Do we have children because we have wealth and need someone to inherit it? Or is it because we have nothing, and hope that a child will care for us in old age? These two questions—seemingly opposite—have existed quietly in the hearts of families across generations. But the truth is, neither of them alone captures the complete reason why human beings bring children into this world. Inheritance and care may be outcomes, but not the essence.
In families that possess property, assets, or legacies, the presence of a child often becomes symbolic of continuity. There is comfort in knowing that the fruits of one’s labor—land, businesses, homes, memories—will not vanish into anonymity. A child becomes not just a legal heir, but an emotional one, carrying forward values, rituals, and a family’s story. For many, this continuity gives meaning to decades of sacrifice and hard work. The property is not just material—it’s soaked in emotions, in memories of parents who built it brick by brick, and a child offers the chance for that essence to live on.
But what about those who have no such wealth? In such homes, the presence of a child is rarely about estate planning. Instead, it is rooted in a quiet longing for connection, support, and shared humanity. In the absence of material safety nets, a child becomes emotional wealth—a relationship that promises to walk with them through the uncertainties of aging. It is not about expecting duty or repayment, but about hope. Hope that someone will care, not just physically but emotionally, when their own steps begin to slow. That someone will remember them with affection when the world grows quieter.
Beyond property and dependence lies something deeper—a spiritual and human desire to love, to nurture, and to be part of something greater than oneself. Children, at their best, are not retirement plans or asset managers. They are stories yet to be written, eyes full of new dreams, and hearts beating with fresh possibilities. Having a child is often a soul's yearning to express love in its most selfless form. A parent feeds before eating, sacrifices without fanfare, and dreams not for themselves but for someone else entirely. It is in that act of surrender that the spiritual dimension of parenting quietly unfolds.

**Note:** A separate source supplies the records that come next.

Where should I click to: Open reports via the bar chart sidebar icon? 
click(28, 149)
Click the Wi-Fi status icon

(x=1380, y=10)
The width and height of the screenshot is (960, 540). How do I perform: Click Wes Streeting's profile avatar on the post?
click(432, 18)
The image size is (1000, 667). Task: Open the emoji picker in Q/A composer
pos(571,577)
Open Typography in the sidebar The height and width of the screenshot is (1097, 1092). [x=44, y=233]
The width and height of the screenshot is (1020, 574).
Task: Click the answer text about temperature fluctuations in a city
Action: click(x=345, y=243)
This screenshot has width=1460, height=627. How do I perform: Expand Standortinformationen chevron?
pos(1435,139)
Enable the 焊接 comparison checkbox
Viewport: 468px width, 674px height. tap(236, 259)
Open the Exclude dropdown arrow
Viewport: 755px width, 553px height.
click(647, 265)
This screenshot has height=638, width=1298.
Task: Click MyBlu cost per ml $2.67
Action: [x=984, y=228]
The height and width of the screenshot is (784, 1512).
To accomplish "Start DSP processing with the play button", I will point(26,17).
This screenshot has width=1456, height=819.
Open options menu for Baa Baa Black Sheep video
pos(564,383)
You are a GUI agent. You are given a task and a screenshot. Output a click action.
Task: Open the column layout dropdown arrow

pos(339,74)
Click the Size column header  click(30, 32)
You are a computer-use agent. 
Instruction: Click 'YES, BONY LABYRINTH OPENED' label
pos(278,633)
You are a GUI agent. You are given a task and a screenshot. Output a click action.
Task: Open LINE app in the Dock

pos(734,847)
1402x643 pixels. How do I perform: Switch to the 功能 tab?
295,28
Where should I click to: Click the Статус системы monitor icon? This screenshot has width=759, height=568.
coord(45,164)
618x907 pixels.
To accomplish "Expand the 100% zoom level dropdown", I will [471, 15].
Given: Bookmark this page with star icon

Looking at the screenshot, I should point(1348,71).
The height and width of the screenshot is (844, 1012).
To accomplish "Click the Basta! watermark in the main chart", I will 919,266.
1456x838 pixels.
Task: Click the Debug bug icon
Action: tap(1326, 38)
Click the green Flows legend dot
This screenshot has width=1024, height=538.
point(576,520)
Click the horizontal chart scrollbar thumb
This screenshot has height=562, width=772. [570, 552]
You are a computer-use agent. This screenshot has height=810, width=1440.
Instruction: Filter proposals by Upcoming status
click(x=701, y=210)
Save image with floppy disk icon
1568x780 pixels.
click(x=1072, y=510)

In many traditions, raising a child is considered a form of dharma—a sacred duty. Not to bind the child with expectations, but to guide them gently into becoming their best self. It teaches patience, humility, and compassion. In giving to a child without expecting anything in return, a parent experiences a kind of emotional purity that few other relationships can offer. Whether one has wealth or nothing at all, the act of parenting transforms a person’s heart in ways no possession can.
Modern society often reduces children to either a burden or an asset. But children are neither. They are people, individual souls, with their own destinies, whose lives intertwine with ours for a brief and beautiful span of time. To think we need children only to guard our property or push our wheelchairs is to miss the sacredness of this bond.
And yet, the reality remains—aging is inevitable. Wealth may or may not stay. Bodies will weaken, and people will fade. In those moments, the comfort of having a hand to hold, a word of comfort, or simply someone to sit beside you silently, becomes more valuable than any gold. It is in those silent exchanges—where no duty is spoken but love flows freely—that the real purpose of having a child may quietly reveal itself.
So, do we need children? Not for the house, or the land, or the bank balance. Not even because we are afraid of growing old. We may need children because in them we rediscover our capacity to love deeply, to serve without counting, and to become a little less selfish, a little more whole.
That is why, regardless of property or poverty, people still yearn to bring children into the world—not as a backup plan, but as a living extension of their love, their dreams, and their unspoken prayers. And that, perhaps, is reason enough.